### STORED DATA ###
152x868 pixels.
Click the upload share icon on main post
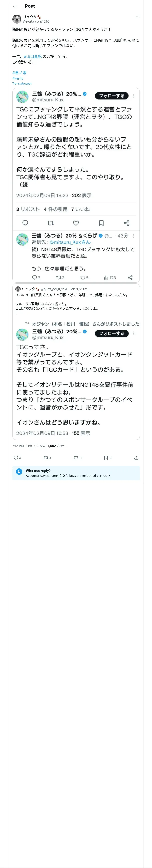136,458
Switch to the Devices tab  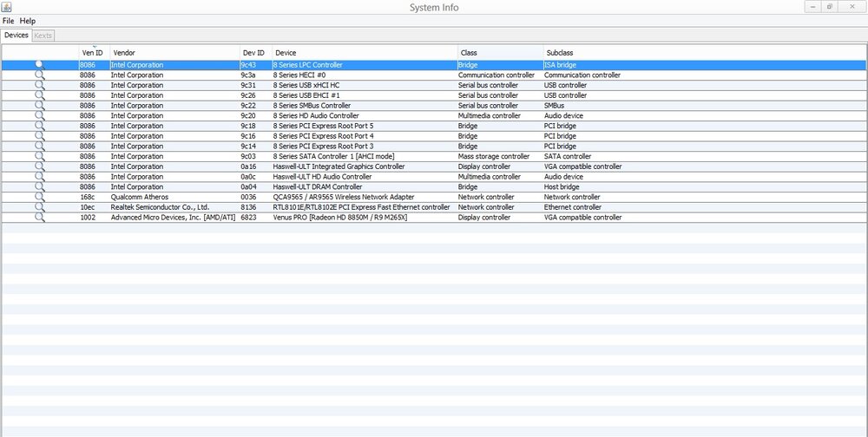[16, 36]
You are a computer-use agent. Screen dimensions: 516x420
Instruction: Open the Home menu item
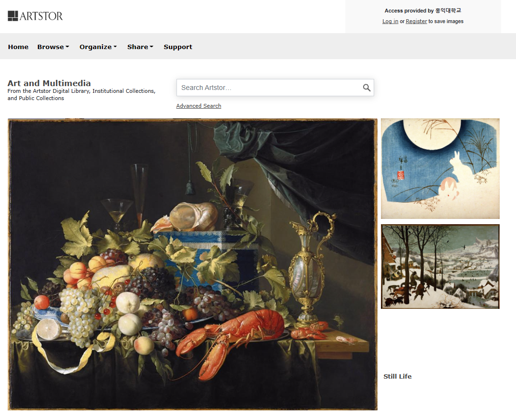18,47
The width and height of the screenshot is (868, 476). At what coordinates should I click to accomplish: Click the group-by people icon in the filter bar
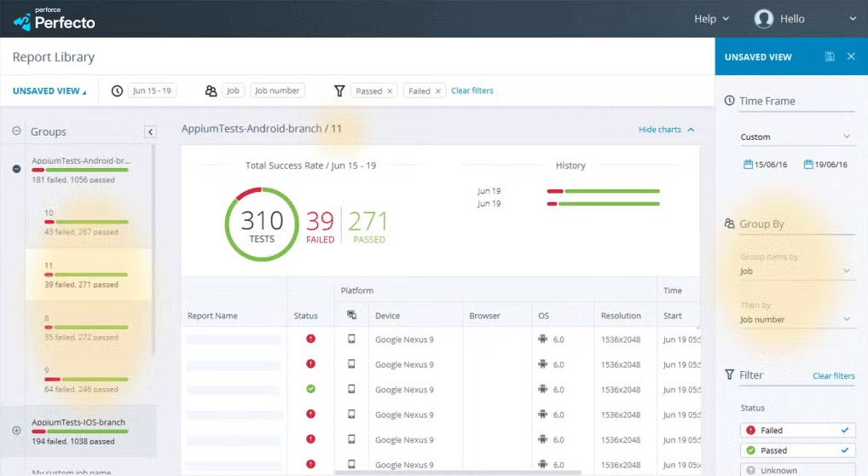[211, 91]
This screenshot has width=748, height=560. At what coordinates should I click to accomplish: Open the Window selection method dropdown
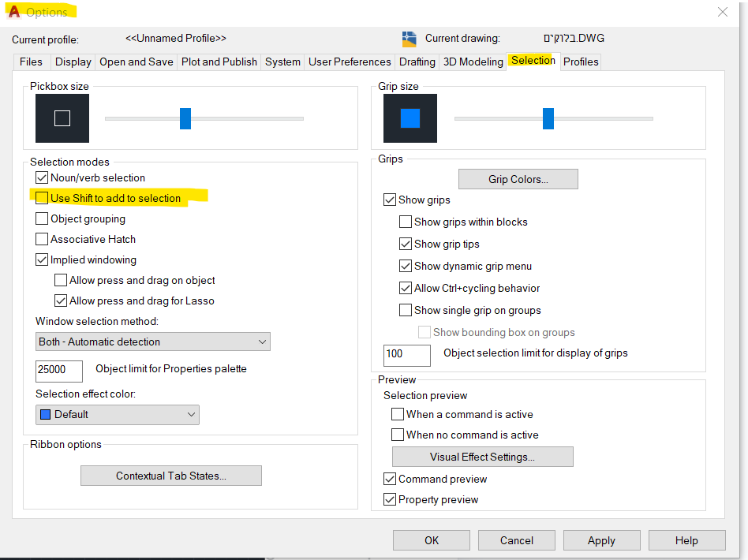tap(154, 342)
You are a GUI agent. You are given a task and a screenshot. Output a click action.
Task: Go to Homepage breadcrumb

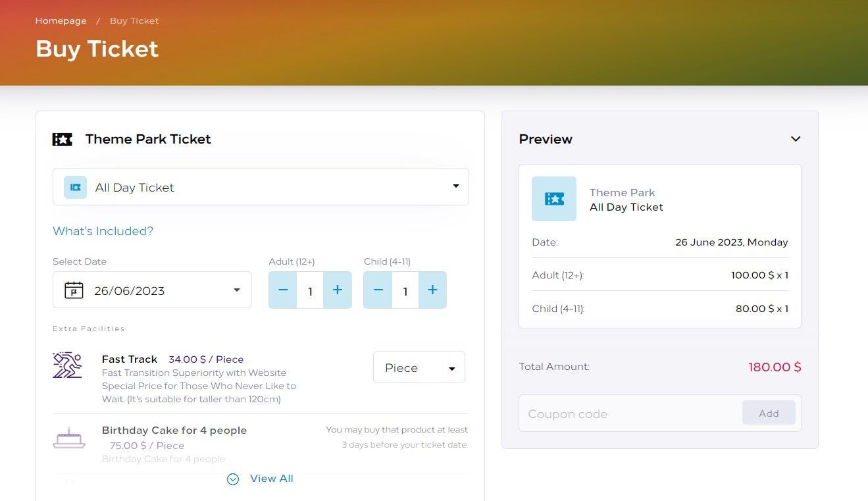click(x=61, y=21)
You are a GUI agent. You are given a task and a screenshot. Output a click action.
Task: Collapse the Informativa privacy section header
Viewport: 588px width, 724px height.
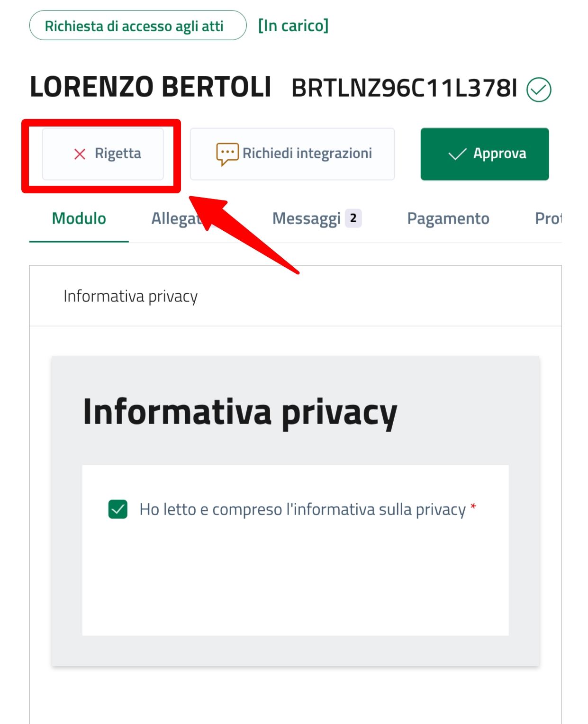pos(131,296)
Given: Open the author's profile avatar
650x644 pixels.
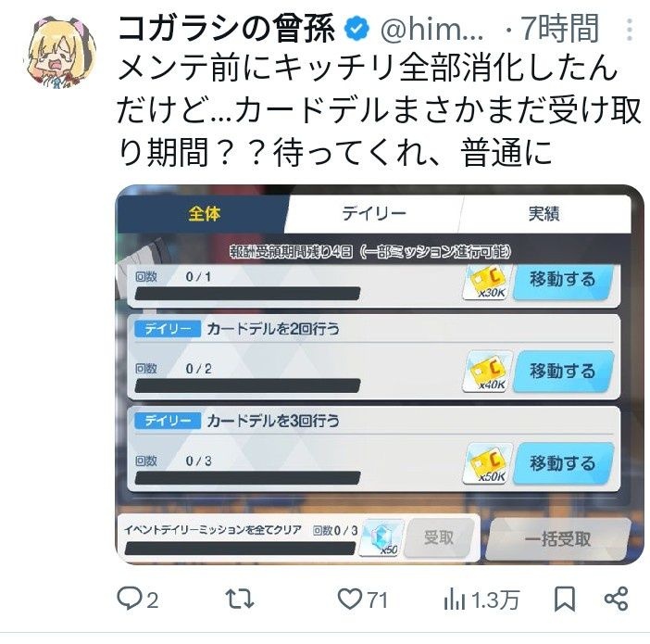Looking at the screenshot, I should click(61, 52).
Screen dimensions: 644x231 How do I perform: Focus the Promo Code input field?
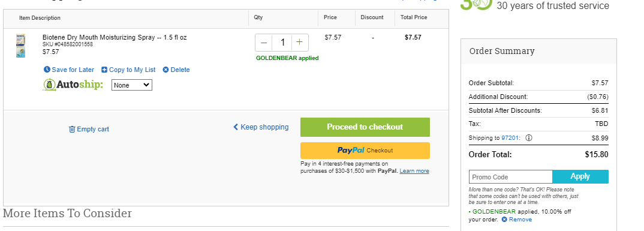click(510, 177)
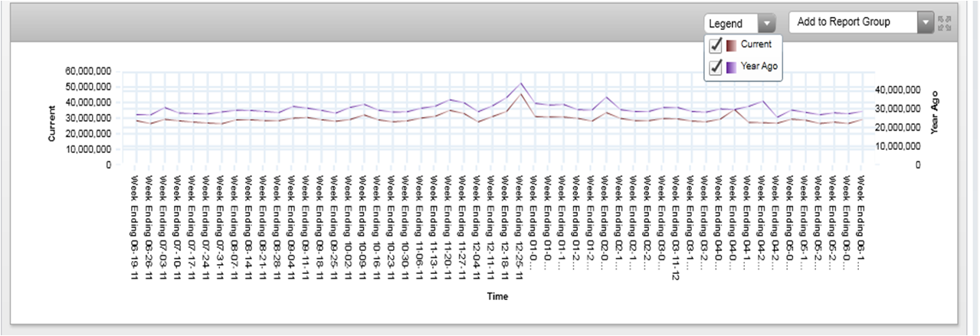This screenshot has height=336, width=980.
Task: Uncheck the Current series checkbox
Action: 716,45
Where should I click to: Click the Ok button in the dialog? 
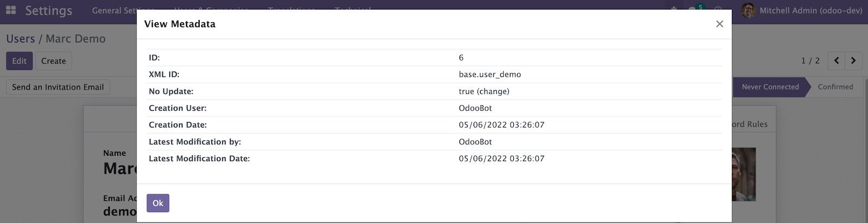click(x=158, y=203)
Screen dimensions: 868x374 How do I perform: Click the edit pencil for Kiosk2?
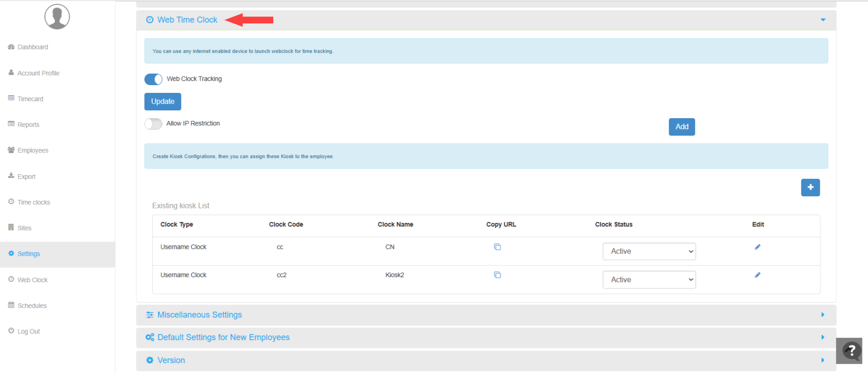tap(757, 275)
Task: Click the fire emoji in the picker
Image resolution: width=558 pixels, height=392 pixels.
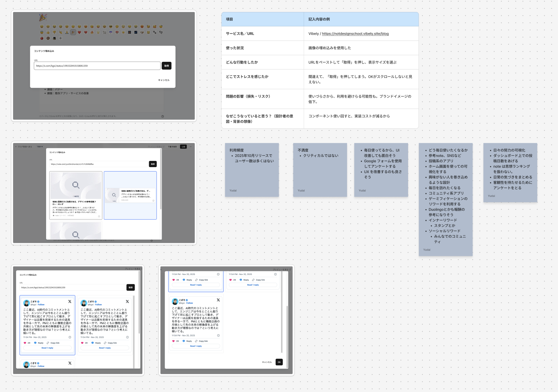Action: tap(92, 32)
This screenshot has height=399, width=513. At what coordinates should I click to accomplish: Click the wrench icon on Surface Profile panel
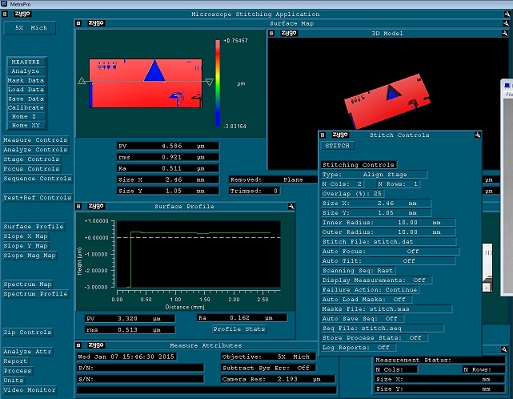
###
WHAT IS BEING ASKED |
Every line from the one containing "Screen dimensions: 868x374" through the last line of the data, both included, is to be repeated exactly; the pictures are to be left out.

ANSWER AREA |
Screen dimensions: 868x374 How do I perform: Click the edit pencil for Kiosk2?
tap(757, 275)
Task: Click the fire emoji in the picker
Image resolution: width=558 pixels, height=392 pixels.
Action: tap(92, 32)
This screenshot has height=399, width=513. At what coordinates should I click to accomplish: Click the wrench icon on Surface Profile panel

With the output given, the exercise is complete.